# [Prompt]
Needed from the data below: every line from the one with "Where should I click to: Open" up to and including the one with "Viewport: 1303px width, 820px height.", repeated exactly and with nothing else.

# [Extracted records]
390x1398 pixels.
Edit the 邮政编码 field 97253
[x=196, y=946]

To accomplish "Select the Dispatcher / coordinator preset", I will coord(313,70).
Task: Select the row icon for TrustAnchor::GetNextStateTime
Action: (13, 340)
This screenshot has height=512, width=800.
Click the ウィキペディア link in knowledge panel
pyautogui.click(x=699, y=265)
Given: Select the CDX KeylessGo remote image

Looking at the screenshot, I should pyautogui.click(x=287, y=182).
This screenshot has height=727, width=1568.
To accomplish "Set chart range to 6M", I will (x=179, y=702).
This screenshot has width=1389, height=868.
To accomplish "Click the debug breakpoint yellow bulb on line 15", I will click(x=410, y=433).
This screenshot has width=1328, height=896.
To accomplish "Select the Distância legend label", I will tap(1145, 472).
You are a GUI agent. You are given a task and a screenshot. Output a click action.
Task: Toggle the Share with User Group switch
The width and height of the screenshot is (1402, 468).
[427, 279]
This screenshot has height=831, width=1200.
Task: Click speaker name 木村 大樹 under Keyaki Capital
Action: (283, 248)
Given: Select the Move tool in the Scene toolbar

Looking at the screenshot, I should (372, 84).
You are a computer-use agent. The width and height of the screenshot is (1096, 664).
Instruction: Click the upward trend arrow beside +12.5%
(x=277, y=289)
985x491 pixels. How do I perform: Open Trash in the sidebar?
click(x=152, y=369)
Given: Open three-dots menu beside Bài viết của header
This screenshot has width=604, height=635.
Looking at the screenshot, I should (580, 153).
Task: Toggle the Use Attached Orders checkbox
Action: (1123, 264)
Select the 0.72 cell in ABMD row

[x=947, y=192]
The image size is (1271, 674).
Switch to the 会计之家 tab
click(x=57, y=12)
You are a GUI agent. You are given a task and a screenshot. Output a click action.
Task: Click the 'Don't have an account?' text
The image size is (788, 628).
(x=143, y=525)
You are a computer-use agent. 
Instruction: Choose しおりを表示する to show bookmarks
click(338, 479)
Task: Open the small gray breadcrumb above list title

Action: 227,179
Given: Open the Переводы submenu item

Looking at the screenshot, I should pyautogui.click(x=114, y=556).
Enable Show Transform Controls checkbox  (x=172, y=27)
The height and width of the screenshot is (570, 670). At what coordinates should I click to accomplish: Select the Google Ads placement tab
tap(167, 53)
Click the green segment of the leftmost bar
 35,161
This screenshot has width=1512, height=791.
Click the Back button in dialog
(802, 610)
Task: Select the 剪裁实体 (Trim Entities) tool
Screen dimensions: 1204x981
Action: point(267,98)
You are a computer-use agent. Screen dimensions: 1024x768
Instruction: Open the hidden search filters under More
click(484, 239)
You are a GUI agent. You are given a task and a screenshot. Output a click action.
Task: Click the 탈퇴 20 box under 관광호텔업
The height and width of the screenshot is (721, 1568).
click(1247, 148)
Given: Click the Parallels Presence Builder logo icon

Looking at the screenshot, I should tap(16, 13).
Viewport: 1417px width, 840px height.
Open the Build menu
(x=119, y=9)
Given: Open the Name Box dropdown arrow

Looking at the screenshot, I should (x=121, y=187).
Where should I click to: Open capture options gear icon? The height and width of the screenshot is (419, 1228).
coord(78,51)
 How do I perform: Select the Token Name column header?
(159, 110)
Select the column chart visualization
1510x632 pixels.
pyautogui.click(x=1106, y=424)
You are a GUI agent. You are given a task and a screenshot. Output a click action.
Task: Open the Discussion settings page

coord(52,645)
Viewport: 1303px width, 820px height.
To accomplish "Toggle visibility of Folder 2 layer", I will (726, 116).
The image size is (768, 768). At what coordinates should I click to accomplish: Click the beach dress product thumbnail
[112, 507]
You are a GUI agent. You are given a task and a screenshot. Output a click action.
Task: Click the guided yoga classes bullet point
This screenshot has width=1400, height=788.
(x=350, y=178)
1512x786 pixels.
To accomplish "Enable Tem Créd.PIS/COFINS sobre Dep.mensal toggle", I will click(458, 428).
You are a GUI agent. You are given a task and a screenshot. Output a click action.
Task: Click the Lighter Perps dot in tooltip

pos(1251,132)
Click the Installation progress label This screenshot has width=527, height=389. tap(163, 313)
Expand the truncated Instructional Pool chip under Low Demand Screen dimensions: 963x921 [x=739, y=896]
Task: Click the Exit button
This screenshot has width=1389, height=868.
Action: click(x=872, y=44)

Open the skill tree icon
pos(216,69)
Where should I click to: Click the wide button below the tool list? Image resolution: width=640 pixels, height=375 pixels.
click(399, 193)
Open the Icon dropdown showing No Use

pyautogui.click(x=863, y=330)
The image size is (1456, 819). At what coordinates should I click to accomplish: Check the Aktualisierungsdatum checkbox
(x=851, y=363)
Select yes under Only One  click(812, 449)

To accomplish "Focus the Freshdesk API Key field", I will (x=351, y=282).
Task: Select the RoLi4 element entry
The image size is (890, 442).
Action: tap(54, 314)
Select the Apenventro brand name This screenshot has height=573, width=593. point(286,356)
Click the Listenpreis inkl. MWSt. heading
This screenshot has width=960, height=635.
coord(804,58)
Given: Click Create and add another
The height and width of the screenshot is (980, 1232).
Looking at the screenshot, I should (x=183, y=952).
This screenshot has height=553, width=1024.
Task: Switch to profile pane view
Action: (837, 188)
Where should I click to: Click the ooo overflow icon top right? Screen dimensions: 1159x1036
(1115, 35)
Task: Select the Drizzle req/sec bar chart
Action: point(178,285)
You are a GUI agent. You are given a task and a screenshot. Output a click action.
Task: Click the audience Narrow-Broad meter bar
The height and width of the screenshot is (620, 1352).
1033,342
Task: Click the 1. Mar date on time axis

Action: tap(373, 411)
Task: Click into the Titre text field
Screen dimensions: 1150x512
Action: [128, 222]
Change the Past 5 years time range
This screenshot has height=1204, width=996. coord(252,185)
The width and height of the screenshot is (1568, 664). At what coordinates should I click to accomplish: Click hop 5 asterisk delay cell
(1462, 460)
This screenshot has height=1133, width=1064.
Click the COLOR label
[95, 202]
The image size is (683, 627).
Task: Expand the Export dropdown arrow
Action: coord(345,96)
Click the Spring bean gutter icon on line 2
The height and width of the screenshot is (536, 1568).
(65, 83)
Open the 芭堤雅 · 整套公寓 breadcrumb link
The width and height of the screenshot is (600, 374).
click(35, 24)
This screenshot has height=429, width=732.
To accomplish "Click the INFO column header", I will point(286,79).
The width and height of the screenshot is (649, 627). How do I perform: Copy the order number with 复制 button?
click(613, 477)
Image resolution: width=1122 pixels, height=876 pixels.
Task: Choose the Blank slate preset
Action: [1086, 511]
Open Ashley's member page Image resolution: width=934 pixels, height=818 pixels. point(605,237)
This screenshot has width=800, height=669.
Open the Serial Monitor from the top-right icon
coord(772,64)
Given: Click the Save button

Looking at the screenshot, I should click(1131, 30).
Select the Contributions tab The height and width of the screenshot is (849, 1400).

# [Solution below]
Where should I click to: Open capture options gear icon? The height and width of the screenshot is (419, 1228).
coord(78,51)
 How do I perform: Select the Token Name column header?
(159, 110)
Select the column chart visualization
1510x632 pixels.
pyautogui.click(x=1106, y=424)
You are a GUI agent. You are given a task and a screenshot. Output a click action.
Task: Open the Discussion settings page

coord(52,645)
Viewport: 1303px width, 820px height.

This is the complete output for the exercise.